Implementing AI-Powered Support Ticket Classification in Mobile Applications
A ticket arrives—the operator manually decides where to route it: billing, tech support, delivery complaints. With 500+ inquiries a day, that's a bottleneck. The goal: train the mobile app to classify tickets on the client side or immediately on submission, without waiting for manual review.
Where classification happens: on-device or on server
Common question: do we need an on-device model or is API enough? It depends on traffic volume and latency requirements.
For most support apps, the flow is: ticket text goes to backend, gets classified via LLM or fine-tuned BERT, returns in 300–800 ms. On mobile it's a simple URLSession/OkHttp call. No Core ML needed.
If offline support or minimal latency is required, go on-device. iOS uses CoreML with a distilled model (MobileNet-class, ~10–20 MB). Android uses TensorFlow Lite with GPU or NNAPI delegates.
Building the classifier
Fine-tuned BERT via Hugging Face Inference API
Fastest path to production: take bert-base-multilingual-cased or distilbert-base-multilingual-cased, fine-tune on your historical ticket dataset (minimum 200–300 examples per category), and deploy via Hugging Face Inference Endpoints.
Mobile client sends POST:
// iOS
struct ClassifyRequest: Encodable {
let inputs: String
}
struct ClassifyResponse: Decodable {
let label: String
let score: Float
}
func classifyTicket(_ text: String) async throws -> ClassifyResponse {
var request = URLRequest(url: URL(string: "https://api-inference.huggingface.co/models/your-model")!)

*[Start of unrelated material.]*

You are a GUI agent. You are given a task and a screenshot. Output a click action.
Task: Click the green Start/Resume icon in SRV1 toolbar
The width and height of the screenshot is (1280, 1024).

request.httpMethod = "POST"
request.setValue("Bearer \(apiKey)", forHTTPHeaderField: "Authorization")
request.setValue("application/json", forHTTPHeaderField: "Content-Type")
request.httpBody = try JSONEncoder().encode(ClassifyRequest(inputs: text))
let (data, _) = try await URLSession.shared.data(for: request)
return try JSONDecoder().decode([ClassifyResponse].self, from: data).first!
}
Android equivalent via Retrofit + kotlinx.serialization.
On-device via CoreML (iOS)
If offline operation is critical, export the model to .mlpackage. Input is tokenized text, output is probability vector across N categories.
import CoreML
import NaturalLanguage
// Tokenization via NLTokenizer + embedding
let model = try TicketClassifier(configuration: MLModelConfiguration())
let prediction = try model.prediction(
input_ids: inputIds, // MLMultiArray
attention_mask: attentionMask
)
let categoryIndex = prediction.logits.argmax() // custom extension
Note: NLEmbedding provides ready-made word embeddings without server calls, but for 10+ category classification, accuracy will be lower than a fine-tuned model.
Text preprocessing
Before sending to the model:
- Truncate to 512 tokens (BERT limit)—keep the start where the problem usually is
- Normalize Unicode:
text.folding(options: .diacriticInsensitive, locale: .current) - Remove personal data before sending to server: card numbers, phone numbers via regex on client
Integration into ticket submission form
Classification doesn't run on submit, but with debounce on text field onChange—after 1.5–2 second pause in typing. User sees suggested category and can correct manually.
// Android, Compose
val ticketText by viewModel.ticketText.collectAsState()
val suggestedCategory by viewModel.suggestedCategory.collectAsState()
// ViewModel
private val _ticketText = MutableStateFlow("")
init {
_ticketText
.debounce(1500)
.filter { it.length > 20 }
.mapLatest { text -> classifyUseCase(text) }
.onEach { _suggestedCategory.value = it }
.launchIn(viewModelScope)
}
mapLatest cancels previous request on new input—no accumulated network calls.
Common mistakes
Too few classes. "Other" shouldn't exceed 15% of real traffic—otherwise everything unclear falls there and the classifier loses value. If "other" > 30%, audit your taxonomy.
Not logging confidence scores. If score < 0.6, show manual selection to user, don't force a category. Track this in Firebase Crashlytics with custom attributes.
Model never retrains. Classifiers degrade as the product grows: new ticket types emerge, old categories shift. Set up retraining pipeline at least quarterly from operator corrections.
Process
Audit current ticket taxonomy → collect and label training data → choose architecture (API vs on-device) → train and validate model → integrate into mobile client → A/B test vs manual classification → deploy and monitor.
Timeline estimates
Integration with ready API (OpenAI, Hugging Face)—3–5 days. Fine-tune own model + integration—2–4 weeks. On-device CoreML/TFLite with model export—plus 1 week.